Finally, when Vivian couldn’t get him to shape up after repeated warnings, Rain and I had a “talk”.  Actually, two talks.  I so wanted Rain to have an epiphany and turn his attitude around.  I thought I could save him.

In our first talk, I told Rain – among other things – that he shouldn’t insult my intelligence and make a mockery of his co-workers’ jobs by strolling into the office only one minute before it closed, after coming back from our factory.  So, Rain went home, thought about it, and the next day strolled into the office ten minutes before closing instead.

In our second and final talk, Rain sat across from my desk in my small office, fidgeting.  The fluorescent lights hummed faintly overhead.  My computer was quietly and sadly playing “Funkytown” from an 80s internet radio station.  My heart was heavy with the sentence I was going to hand down to Rain, knowing that it did both of us no good, but there was no other choice.  In fact, as I sat there looking at Rain I felt it could’ve been one of my exes and I sitting in a coffee shop ruminating about Should we continue the relationshipWhere is this relationship going?

Except with my ex, the relationship would continue to go nowhere after the talk, till one day after a huge fight, during which I refuse to go to AA meetings with him, as he isn’t an alcoholic, but just a drama queen – I discover on my doorstep a big black garbage bag containing half a box of unused tampons, an empty bottle of contact lens solution, ticket stubs from the last rock concert we attended, one gym sock, and assorted, mismatched Tupperware that doesn’t even belong to me.

And stapled to the garbage bag is a note – hastily written on a Chinese take-out menu in the small space where the “Seafood Specialties” section ends and the “Noodles” begins:


You complete me —


PS: Wanna go for a drink sometime? 🙂

And then there was John…

Fortunately, things were not so dysfunctional with Rain.  He left quietly, and the other employees felt safe using the toilet again.  But like a woman desperate to fill the boyfriend void, so that she wouldn’t have to be alone, our company went through a series of one-way, dead-end drivers.

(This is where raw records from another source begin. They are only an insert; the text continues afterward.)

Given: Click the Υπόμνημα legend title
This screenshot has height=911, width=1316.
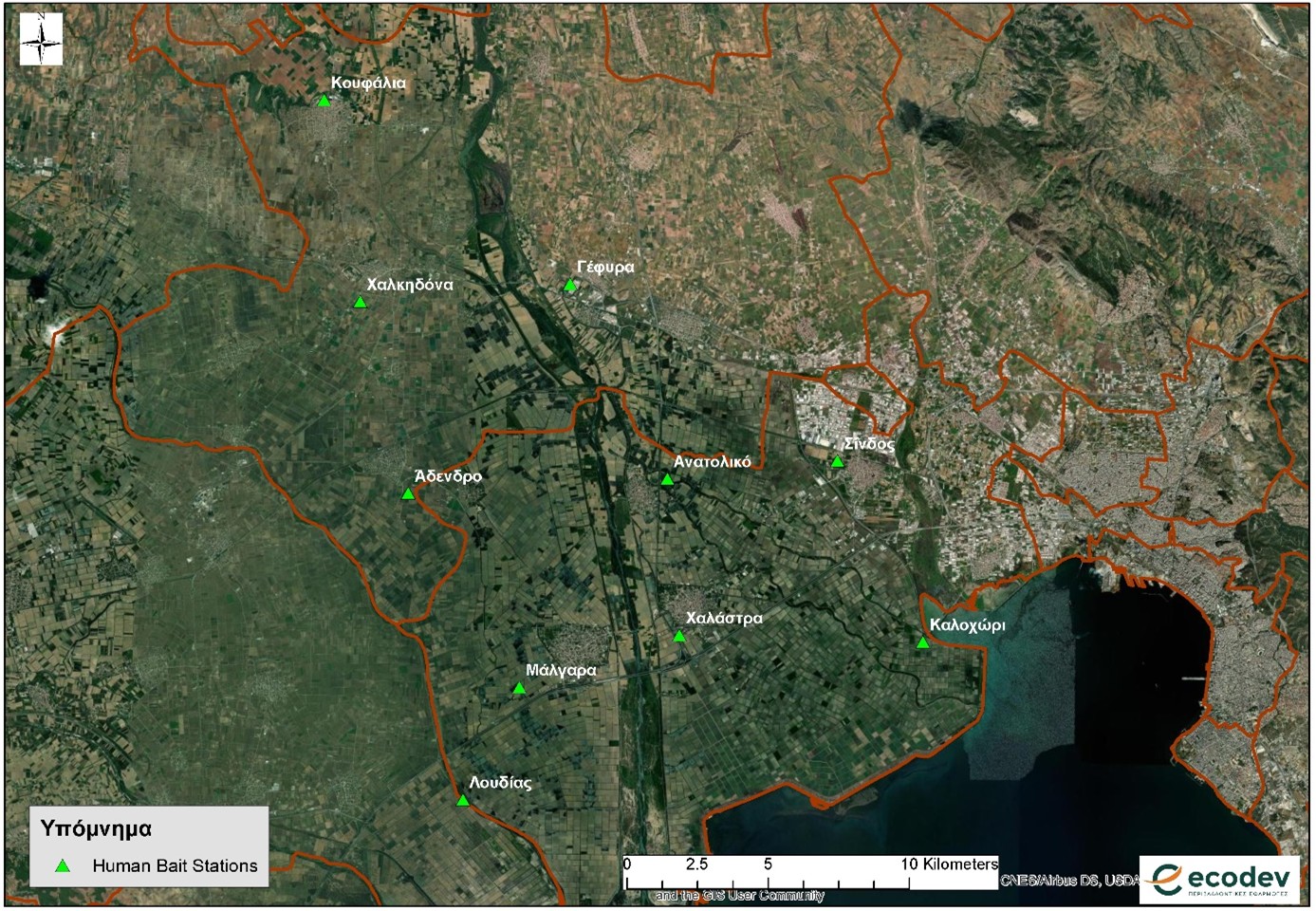Looking at the screenshot, I should 96,828.
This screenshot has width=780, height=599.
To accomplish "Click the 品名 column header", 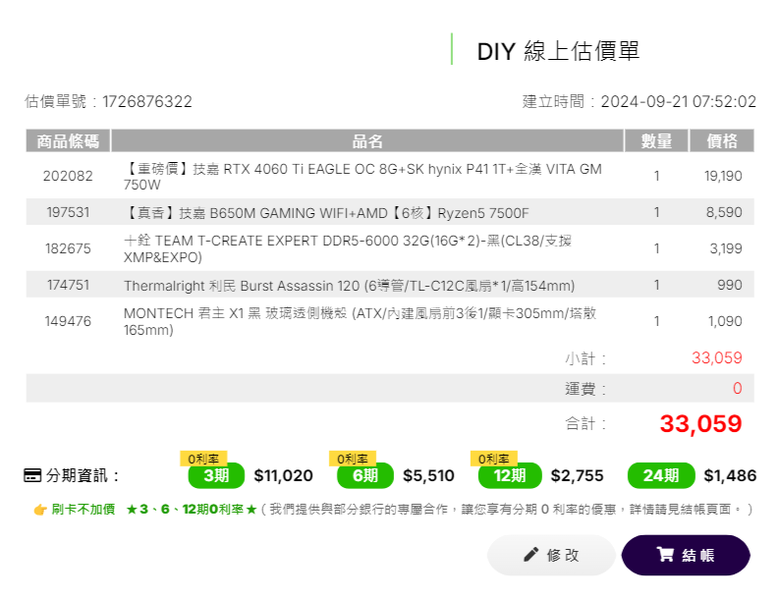I will click(367, 141).
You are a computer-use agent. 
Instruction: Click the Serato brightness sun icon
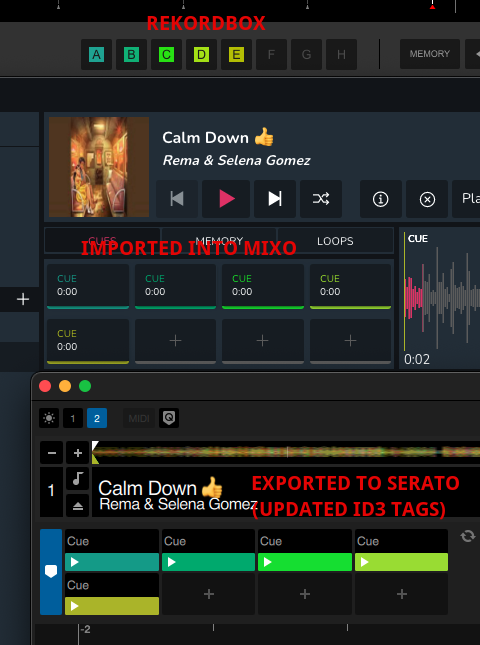click(x=49, y=418)
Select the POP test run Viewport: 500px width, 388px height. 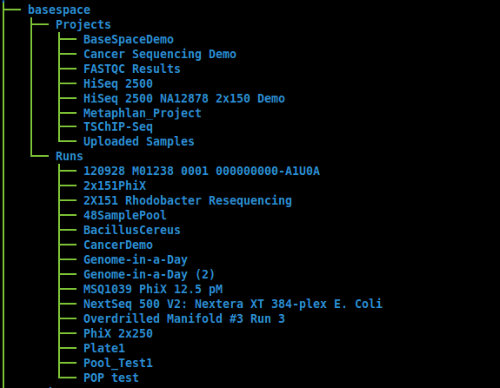(x=111, y=378)

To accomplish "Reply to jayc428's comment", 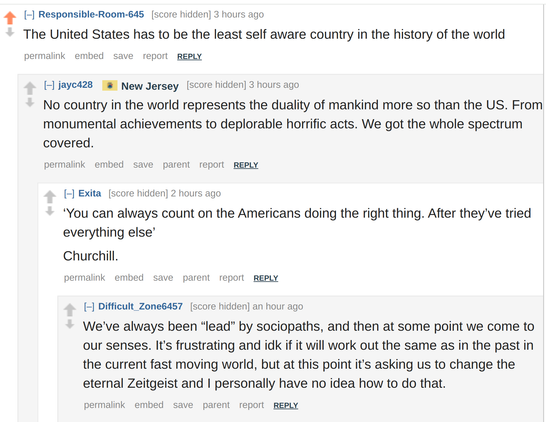I will (246, 165).
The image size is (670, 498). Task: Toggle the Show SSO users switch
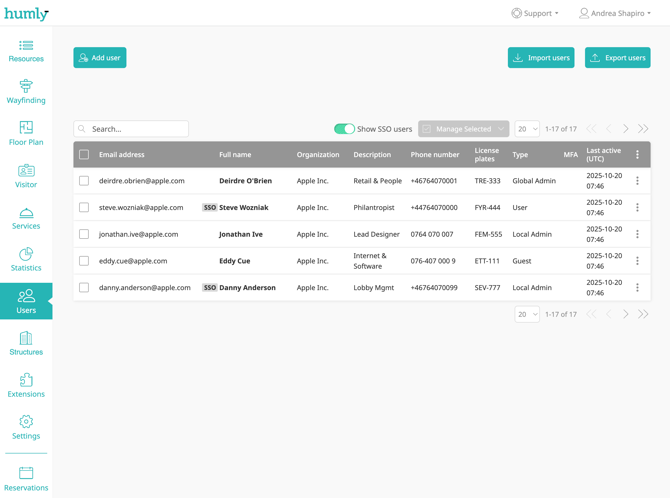(344, 129)
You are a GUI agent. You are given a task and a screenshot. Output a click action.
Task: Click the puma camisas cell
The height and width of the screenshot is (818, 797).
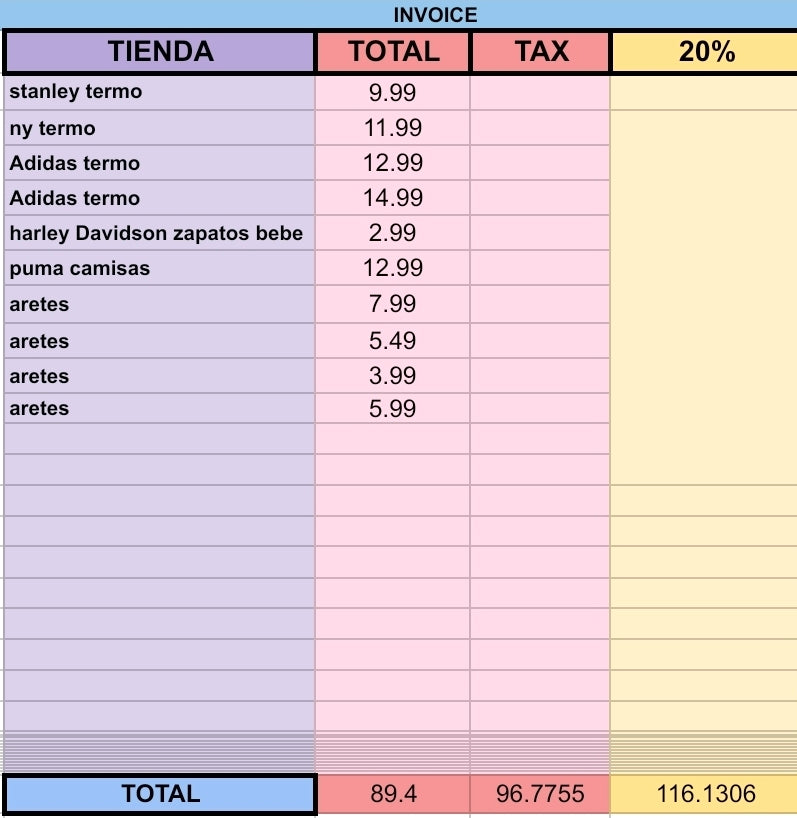click(x=160, y=268)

First, there was the guy who was allergic to the “new car smell” of our new van, claiming it gave him migraines and made him unable to drive over 30 kilometers per hour.  Then, there was the guy who kept trying to get an advance on his salary, so that he could pay off the shady-looking men who kept calling and visiting him at our office.  Finally, there was the driver who had some sort of Irritable Bowel Syndrome, so that he had to eat something every two hours and have access to a toilet at all times.  This really pissed off the other employees who had just barely reclaimed the toilet from herpes Rain and was now subjected to IBS Tom constantly hogging the bathroom and leaving his foul stench.

Just as we were about to give up, Vivian interviewed and hired John when I was out of town.  When I first asked Vivian about John, she described him as “someone who wasn’t too bad and not that great…but fits our budget just right”.

John was a local – as all of our Drivers must be, in case they took off with our car – we have to know where to find them or their immediate family.  John was older than all of the other drivers we’d hired before and had a 5-year-old child and wife whom he took hiking on the weekends.  John was a good, solid and safe driver and had previously worked as a contractor on various jobs throughout the city, so he was also familiar with handyman work.  Plus, he took instruction very well and was proactive in making sure everything was running properly.  In other words, he seemed too good to be true.

About three weeks after John was hired, we were driving to the factory and had struck up a conversation about eating nutritious foods to build up the body’s immune system,.  John was very much into working out and keeping healthy.  In fact, he always came to work dressed like he’s going hiking, or about to scale up the side of a mountain.

“Susan, you work very hard, but you don’t look like you’re eating the kind of nutritious foods that would keep your energy up.  Do you make soups at home with dates and Chinese herbs?”

“Uh… noooo.  I rarely have time to cook anything.”

“Oh, my wife makes a perfect Chinese herb broth with chicken.  It’s not too oily and will give you lots of energy and good circulation and chi.  I will let her make some extra the next time.”

“N-n-no, John…That’s not really necessary, thank you.”

“It’s no trouble at all!  She will be glad to do it.  Besides, it will not be much more extra that we have to make.”

Three days later, there was a ginormous pot of Chinese herbal chicken soup on my desk.  The pot was so large it occupied almost one-quarter of my desk.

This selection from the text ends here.